→ Extracted text:
Following graduation she hopes to pursue a Ph.D. in theoretical astrophysics to use innovative computational and analytical techniques to better understand the dynamical processes at play on all scales of the cosmos.You can read an interview of Eliza here.

 

Audrey Glende
Physics & Astronomy
Mathematics
Philosophy of Science

An honors student with a triple major, Audrey Glende is currently researching a crystal and mapping its electrical and magnetic properties at extreme conditions, such as pressures similar to that of the earth's core temperatures just above absolute zero. The crystal (EuCd2P2) has been labeled as a superconductive candidate among other characteristics. As with electronic parts or materials used in fuel/battery cells, "many of the materials with complex properties," she says, referring to her work with the crystal, "are discovered through both theory and experimentation within condensed matter physics." It is this area of inquiry in which her ambition lies, and she is hoping to complete a Ph.D. in physics  and eventually share her knowledge through teaching at the college level.

Among many influential family members in her life,  she says, "I probably see myself most in my dad and know that it is very much so because of him that I have been comfortably hand-held into my passion for STEM in a way many people aren’t." Her father encouraged her to participate in science fairs as a youth and she was eventually recognized by Business Insider as having conducted one of the 30 most impressive science fair projects in the U.S. in 2015. Glende's faculty mentor is Professor Shanti Deemyad.

→ Saved data entries:

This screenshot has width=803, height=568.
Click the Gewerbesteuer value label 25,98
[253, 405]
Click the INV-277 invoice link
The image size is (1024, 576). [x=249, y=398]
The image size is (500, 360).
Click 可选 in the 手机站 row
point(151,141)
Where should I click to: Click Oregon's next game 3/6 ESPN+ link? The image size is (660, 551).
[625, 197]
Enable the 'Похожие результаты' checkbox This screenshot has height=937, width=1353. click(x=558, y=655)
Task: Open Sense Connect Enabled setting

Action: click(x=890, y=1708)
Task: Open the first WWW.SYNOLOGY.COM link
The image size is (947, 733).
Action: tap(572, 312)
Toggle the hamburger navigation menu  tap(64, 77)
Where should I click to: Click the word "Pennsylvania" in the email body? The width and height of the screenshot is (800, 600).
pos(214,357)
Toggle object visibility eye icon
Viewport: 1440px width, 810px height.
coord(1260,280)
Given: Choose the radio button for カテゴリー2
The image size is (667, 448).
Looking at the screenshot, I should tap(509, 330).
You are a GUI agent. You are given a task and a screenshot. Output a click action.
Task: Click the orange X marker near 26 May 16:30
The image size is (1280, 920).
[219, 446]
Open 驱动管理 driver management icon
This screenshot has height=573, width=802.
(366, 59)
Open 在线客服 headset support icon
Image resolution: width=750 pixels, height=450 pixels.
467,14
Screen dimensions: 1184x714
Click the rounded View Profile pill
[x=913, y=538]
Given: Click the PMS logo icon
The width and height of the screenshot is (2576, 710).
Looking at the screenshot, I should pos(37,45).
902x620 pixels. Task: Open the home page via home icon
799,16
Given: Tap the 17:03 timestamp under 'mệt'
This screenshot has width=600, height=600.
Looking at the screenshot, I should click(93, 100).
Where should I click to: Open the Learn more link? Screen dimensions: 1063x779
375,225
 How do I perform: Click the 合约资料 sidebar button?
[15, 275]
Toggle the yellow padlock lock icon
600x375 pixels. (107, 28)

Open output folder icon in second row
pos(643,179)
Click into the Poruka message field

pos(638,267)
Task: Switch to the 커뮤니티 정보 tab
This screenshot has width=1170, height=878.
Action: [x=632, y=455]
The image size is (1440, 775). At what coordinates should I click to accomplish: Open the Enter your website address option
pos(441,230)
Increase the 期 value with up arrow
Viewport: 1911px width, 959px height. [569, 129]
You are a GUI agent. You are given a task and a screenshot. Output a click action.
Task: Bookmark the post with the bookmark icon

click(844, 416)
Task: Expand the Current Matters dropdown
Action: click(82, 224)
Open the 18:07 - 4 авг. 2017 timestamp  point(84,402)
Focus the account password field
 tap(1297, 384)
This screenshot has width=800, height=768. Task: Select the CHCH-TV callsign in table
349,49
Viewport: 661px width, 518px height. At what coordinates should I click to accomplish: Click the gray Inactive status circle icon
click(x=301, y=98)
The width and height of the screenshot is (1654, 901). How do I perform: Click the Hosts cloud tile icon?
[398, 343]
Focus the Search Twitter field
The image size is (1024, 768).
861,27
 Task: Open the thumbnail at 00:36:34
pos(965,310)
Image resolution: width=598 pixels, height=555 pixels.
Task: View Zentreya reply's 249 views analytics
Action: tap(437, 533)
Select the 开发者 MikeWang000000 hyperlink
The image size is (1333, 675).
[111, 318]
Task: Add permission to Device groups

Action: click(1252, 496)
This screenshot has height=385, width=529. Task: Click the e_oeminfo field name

→ Exercise aim: Can you carry on the student profiles, picking up after their final sentence?

→ Result:
Daniel Koizumi
Mathematics

After graduation, "I hope to pursue a Ph.D. in Mathematics [and] conduct research in pure mathematics and teach at university," says Daniel Koizumi. His faculty mentors include Professor Karim Adiprasito, a German mathematician working at the University of Copenhagen and the Hebrew University of Jerusalem who works in combinatorics; Professor Sean Howe, who works in arithmetic and algebraic geometry, representation theory, and number theory; and Professor Jon Chaika, whose research in the field of dynamical systems seeks to understand a space and a map by following individual points.

Recipient of the departmental Undergraduate Award for Excellence in Graduate Courses, Koizumi's  ambition is to continue doing research at the intersection of combinatorial topology and commutative algebra. He spent three months in 2022 as a research fellow at The Hebrew University of Jerusalem. "On a lazy Saturday," he says, "I ... enjoy hiking, cooking, or running."

 

Nichols Crawford Taylor
Applied Mathematics Computer Engineering
Computer Science

"I love robotics, autonomous systems, and all the math and engineering surrounding them," says Nichols Crawford Taylor. "I'm excited for the future they'll create!" Taylor, a triple major, plans on pursuing a Ph.D. in robotics and then transferring to industry to teach and present his research.

"Right now," he says, "I’m working on skill sequencing for autonomous manipulation using partial views of objects. We don’t expect robots to have all encompassing knowledge, so we’re using human-like views of objects with color and depth. From there, my research is about how to put together different skills the robot has to achieve a goal, like re-arranging books on a shelf."

A presidential intern during the 2021-2022 academic year and, currently, the Residence Hall Association President at the U, Taylor has been on the Dean's List and is a member of Pi Mu Epsilon. He is also a member of the Jiu Jitsu club. His faculty mentors include Dr. Daniel Drew, Dr. Alan Kuntz and Dr. Tucker Hermans, the latter of whom he considers his hero. "His breadth of knowledge and experience is astounding," says the Orem native. "He knows so much about and surrounding the field, and has incredible insights on problems take a good bit of time to wrap my head around."